The problem with bonsai is that it's much too slow. I too would like to obtain better starting material for pre bonsai but I think collecting is the answer to that. You stand to gain a piece of stock that is probably much more interesting in the long run and you don't pay 900 dollars for it.

What would be really fun is if you buy an established tree and somehow redesign it. That is my bonsai dream.
 
To complicate the issue, I've come full circle. I started with pencil sized stock 18 years ago, then eventually moved on to older, more developed material which I worked with exclusively for over a decade. 3 years ago, I started striking shimpaku cuttings, and I placed my 3rd order in 3 years for bare root seedlings from Matt Ouwinga last month. Junipers and pines all twisted up in colanders...tridents and palmatums growing out in the yard, ume, too. The thing is, it's fun watching the young stuff grow and develop with minimal intervention while I'm more aggressively working the more finished material...and I'm hopefully gonna have a load of nice material to occupy me when I'm old and decrepid...well, older and more decrepid:o.
 
The problem with bonsai is that it's much too slow. I too would like to obtain better starting material for pre bonsai but I think collecting is the answer to that. You stand to gain a piece of stock that is probably much more interesting in the long run and you don't pay 900 dollars for it.

Smart........
 
Keep in mind that free is never free, so collecting good material costs you something, even if only sweat equity; the travel, the hunt, the dig, the return travel, the initial potting/placing, and the time spent watching it establish.

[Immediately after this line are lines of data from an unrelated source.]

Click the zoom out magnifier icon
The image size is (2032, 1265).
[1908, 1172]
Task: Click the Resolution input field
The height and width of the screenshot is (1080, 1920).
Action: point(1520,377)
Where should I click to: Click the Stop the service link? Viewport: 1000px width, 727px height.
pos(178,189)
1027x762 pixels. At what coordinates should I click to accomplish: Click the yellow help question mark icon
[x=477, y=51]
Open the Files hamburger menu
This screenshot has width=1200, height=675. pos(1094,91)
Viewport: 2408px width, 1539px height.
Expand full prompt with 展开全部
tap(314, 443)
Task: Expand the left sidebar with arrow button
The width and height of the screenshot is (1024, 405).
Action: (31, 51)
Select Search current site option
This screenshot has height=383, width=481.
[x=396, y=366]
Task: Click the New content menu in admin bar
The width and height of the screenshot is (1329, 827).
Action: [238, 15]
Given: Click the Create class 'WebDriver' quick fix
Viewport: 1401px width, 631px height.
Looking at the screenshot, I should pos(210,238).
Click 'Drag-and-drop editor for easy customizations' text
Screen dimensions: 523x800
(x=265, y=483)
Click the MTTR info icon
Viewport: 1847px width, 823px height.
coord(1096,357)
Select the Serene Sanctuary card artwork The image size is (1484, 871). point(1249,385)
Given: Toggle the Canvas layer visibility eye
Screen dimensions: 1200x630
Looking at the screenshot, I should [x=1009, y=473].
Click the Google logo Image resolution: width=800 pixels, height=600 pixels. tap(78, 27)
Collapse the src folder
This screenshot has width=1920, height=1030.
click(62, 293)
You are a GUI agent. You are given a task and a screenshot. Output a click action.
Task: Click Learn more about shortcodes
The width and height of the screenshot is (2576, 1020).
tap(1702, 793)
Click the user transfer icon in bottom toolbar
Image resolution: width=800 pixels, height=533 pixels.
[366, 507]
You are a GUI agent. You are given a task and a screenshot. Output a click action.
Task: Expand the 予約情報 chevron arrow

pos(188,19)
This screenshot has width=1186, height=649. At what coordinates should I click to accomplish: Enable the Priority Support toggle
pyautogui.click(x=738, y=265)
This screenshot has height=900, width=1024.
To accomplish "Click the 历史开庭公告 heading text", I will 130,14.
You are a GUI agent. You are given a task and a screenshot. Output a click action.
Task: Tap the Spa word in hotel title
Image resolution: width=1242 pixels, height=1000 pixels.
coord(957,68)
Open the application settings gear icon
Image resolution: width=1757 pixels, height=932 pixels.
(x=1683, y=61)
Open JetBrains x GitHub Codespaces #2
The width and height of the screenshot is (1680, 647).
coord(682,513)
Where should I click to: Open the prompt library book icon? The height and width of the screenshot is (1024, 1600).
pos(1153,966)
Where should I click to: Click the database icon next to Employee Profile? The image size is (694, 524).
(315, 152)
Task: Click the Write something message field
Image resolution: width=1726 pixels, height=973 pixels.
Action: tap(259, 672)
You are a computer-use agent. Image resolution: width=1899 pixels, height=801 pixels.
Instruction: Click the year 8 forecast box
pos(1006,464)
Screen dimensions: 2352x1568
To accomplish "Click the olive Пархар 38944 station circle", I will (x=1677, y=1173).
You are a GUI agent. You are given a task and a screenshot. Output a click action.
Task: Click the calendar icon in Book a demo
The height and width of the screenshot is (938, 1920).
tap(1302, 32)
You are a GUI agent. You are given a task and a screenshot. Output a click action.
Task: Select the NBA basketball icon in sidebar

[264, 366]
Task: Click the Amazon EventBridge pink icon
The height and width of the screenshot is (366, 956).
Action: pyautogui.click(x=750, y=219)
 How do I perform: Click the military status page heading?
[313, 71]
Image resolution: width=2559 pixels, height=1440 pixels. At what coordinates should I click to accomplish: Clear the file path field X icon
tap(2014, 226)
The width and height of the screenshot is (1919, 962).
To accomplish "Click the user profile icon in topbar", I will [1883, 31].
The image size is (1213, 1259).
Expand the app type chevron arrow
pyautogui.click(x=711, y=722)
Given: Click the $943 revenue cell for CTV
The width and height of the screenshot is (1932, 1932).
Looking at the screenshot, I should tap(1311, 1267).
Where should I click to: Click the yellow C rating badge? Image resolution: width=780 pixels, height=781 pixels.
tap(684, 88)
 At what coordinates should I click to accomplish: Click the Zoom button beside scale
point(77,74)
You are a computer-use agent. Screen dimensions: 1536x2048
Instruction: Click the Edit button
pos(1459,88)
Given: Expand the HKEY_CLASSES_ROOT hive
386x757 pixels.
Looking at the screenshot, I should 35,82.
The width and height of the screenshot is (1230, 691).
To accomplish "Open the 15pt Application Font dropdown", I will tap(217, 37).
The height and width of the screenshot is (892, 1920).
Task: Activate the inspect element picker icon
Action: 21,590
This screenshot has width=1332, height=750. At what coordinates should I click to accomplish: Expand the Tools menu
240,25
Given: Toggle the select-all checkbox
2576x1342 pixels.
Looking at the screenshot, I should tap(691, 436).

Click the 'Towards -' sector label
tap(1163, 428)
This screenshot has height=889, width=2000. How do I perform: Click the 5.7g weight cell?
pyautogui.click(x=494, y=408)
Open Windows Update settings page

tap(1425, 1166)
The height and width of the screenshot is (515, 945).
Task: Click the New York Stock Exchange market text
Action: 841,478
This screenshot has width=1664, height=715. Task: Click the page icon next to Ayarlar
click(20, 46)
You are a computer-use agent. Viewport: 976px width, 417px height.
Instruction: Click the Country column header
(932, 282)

In my world, time is money. Now, I also truly appreciate the hunt, the dig, the potting, the waiting and the making something out of nothing, so to speak.

That said, bonsai is a matter of degree. I enjoy working on everything from stratifying seeds to maintaining show trees. I have tons of trees in all stages. Making a tree is incredibly gratifying. Keeping a show tree beautiful is also very rewarding. Its all a matter of degree.

I encourage people to buy the best stock they can afford. Why? Because people will lose interest much quicker if they are working on seedlings or craplings. Getting people to stick with the hobby means getting people to last more than a couple of years. In my experience, more developed stock has a better rate of survival and tends to hold a person's interest longer. Where they get that stock really does not matter. You can find good material at a box store or in the wild, so it does not need to come from a bonsai shop. But, sometimes its a good idea to have a good piece of material from a bonsai shop to model your box store or collected material after.
 
Great thread

How awesome to have advice from guys like Don and the other experienced expert level folk. Then you have people like me who have been pretty much newbies for 15 years. Then there are people like Dario who started faster than just about anyone I have ever seen by using urban yamadori. Lots of perspective.